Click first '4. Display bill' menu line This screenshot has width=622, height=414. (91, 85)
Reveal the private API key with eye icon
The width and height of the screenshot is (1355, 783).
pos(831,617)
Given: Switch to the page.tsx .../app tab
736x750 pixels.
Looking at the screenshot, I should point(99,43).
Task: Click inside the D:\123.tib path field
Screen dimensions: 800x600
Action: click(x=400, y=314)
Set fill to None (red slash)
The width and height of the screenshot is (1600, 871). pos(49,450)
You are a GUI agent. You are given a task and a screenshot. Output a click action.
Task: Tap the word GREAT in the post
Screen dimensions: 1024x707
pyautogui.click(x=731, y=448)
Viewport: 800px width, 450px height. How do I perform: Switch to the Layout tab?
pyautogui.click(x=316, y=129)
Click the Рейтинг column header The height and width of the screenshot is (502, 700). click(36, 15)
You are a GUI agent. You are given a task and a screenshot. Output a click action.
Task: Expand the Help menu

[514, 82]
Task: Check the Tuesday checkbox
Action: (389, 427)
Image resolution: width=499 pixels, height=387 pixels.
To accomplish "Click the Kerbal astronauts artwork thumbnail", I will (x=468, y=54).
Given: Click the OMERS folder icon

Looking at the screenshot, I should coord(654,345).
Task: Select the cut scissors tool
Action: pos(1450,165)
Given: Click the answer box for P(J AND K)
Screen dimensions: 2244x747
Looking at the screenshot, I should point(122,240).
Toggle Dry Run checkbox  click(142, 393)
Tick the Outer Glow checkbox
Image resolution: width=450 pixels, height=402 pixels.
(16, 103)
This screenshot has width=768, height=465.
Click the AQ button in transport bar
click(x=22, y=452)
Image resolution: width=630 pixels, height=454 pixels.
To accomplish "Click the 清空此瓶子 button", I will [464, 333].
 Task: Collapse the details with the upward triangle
◆ ◆ ◆
● **Instructions to follow**
Only the line containing "Screen dimensions: 2244x747" and the lines after it, up to and including the last line of the data, should appear in the answer, exactly as written.

● **Task solution**
Screen dimensions: 2244x747
Looking at the screenshot, I should point(122,240).
Toggle Dry Run checkbox  click(142, 393)
Tick the Outer Glow checkbox
Image resolution: width=450 pixels, height=402 pixels.
(16, 103)
This screenshot has width=768, height=465.
Click the AQ button in transport bar
click(x=22, y=452)
Image resolution: width=630 pixels, height=454 pixels.
To accomplish "Click the 清空此瓶子 button", I will [464, 333].
 Task: Collapse the details with the upward triangle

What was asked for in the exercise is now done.